South African President Cyril Ramaphosa on Tuesday (Nov 22) addressed serving British lawmakers.
He urged rich nations to fund climate action in poorer countries during an address to United Kingdom's parliament.
Ramaphosa said there was "a responsibility of the more industrialised nations of the world to contribute substantial resources to low and medium income countries to fund their climate actions."
"This should not be seen as charity", he insisted. "It is compensation for the harm done and the harm yet to be done to people in developing economies as a consequence of the industrialisation that wealthy countries have had over many years."
Ramaphosa received a standing ovation from the audience who consisted of serving MPs as well as members of the, upper chamber, the Lords. His comments come days after the end of the UN climate conference COP 27 in Sharm el-Sheikh (Egypt).

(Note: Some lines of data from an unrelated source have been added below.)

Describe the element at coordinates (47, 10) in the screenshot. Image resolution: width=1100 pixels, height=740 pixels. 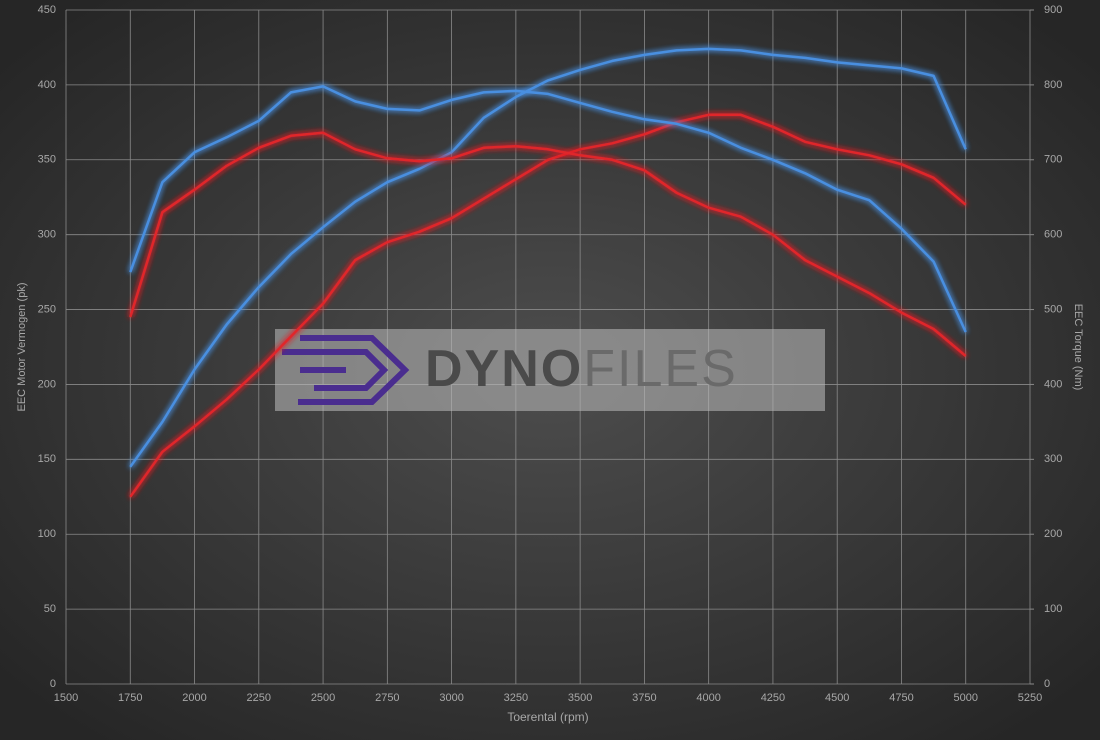
I see `y-tick-label: 450` at that location.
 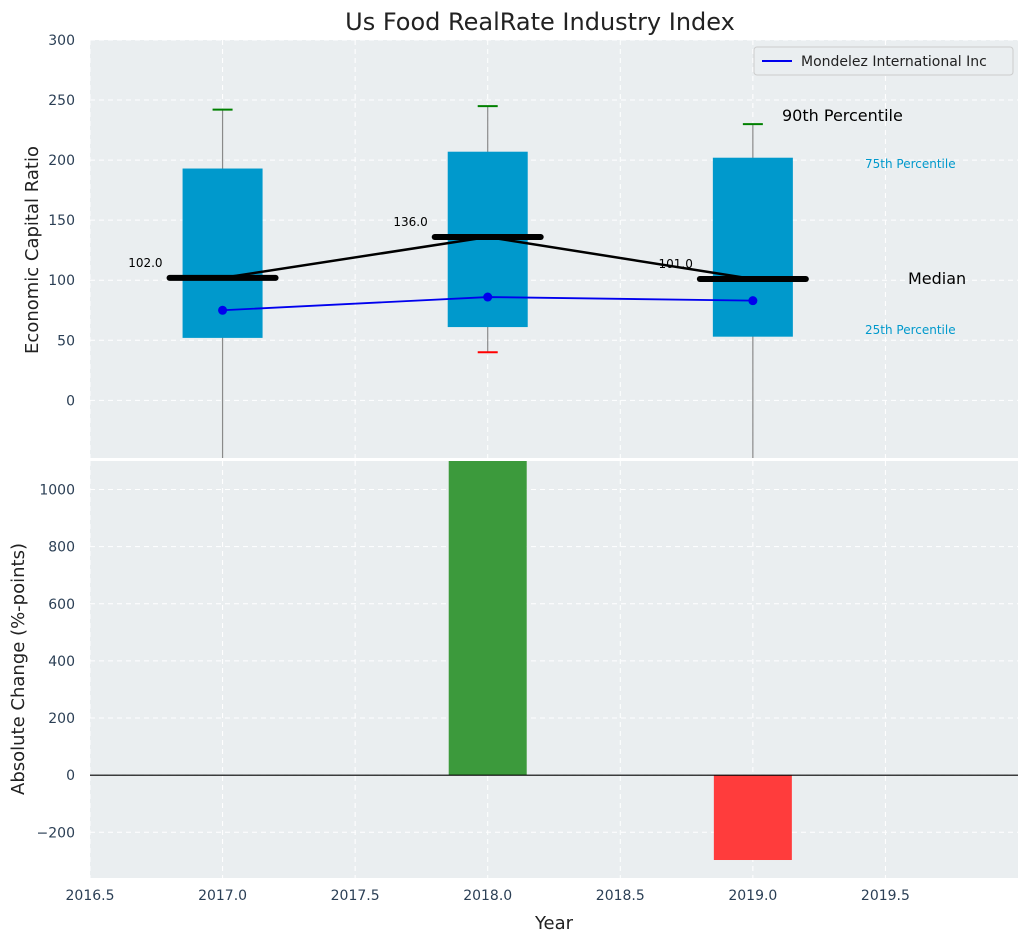 What do you see at coordinates (937, 278) in the screenshot?
I see `annotation-median: Median` at bounding box center [937, 278].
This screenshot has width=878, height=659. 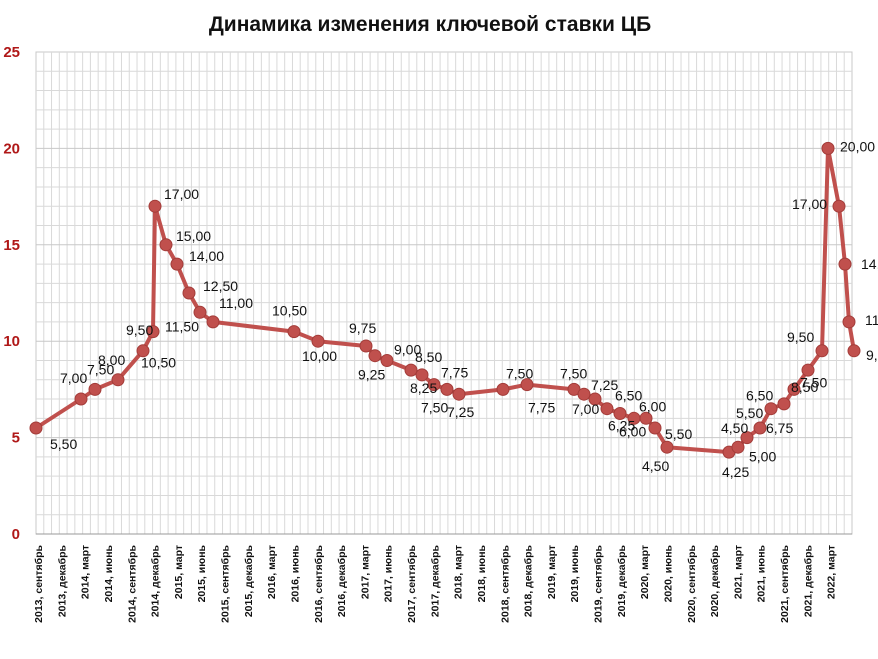 I want to click on data-label: 6,50, so click(x=760, y=396).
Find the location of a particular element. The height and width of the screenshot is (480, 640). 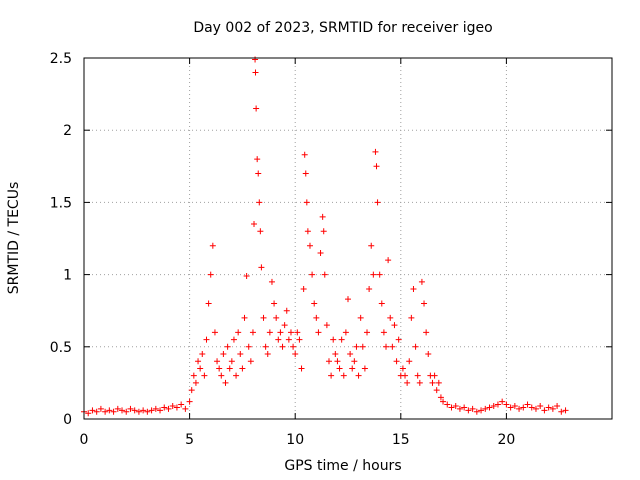

x-tick-label: 5 is located at coordinates (190, 440).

"We are pleased that the final outcomes of COP-27 hold out the promise of concerted action to address climate change. It was Nelson Mandela who espoused the vision of a global community of nations that strives by all means available to improve the human condition", Ramaphosa said.
If the United Nations COP27 climate summit approved the creation of a special fund to cover the damages suffered by vulnerable nations affected by global warming, it did not commit to slash emissions and limit warming to below 1.5C. SOURCER /EDIT
The president of Africa's most industrialized nation also called for the UK to push for more "representative and more inclusive international bodies" such as the United Nations Security Council and global financial institutions.
Earlier he was welcomed during a ceremony by King Charles III and Camilla, Queen Consort and also met William and Kate, the Prince and Princess of Wales.
UK Prime Minister Rishi Sunak also attended the ceremony, in addition to Foreign Secretary James Cleverly and Home Secretary Suella Braverman.
The visit was organized before the death of Queen Elizabeth II.
The last state visit by a South African leader was in 1996, when Nelson Mandela was honored two years after he became South Africa's first Black president.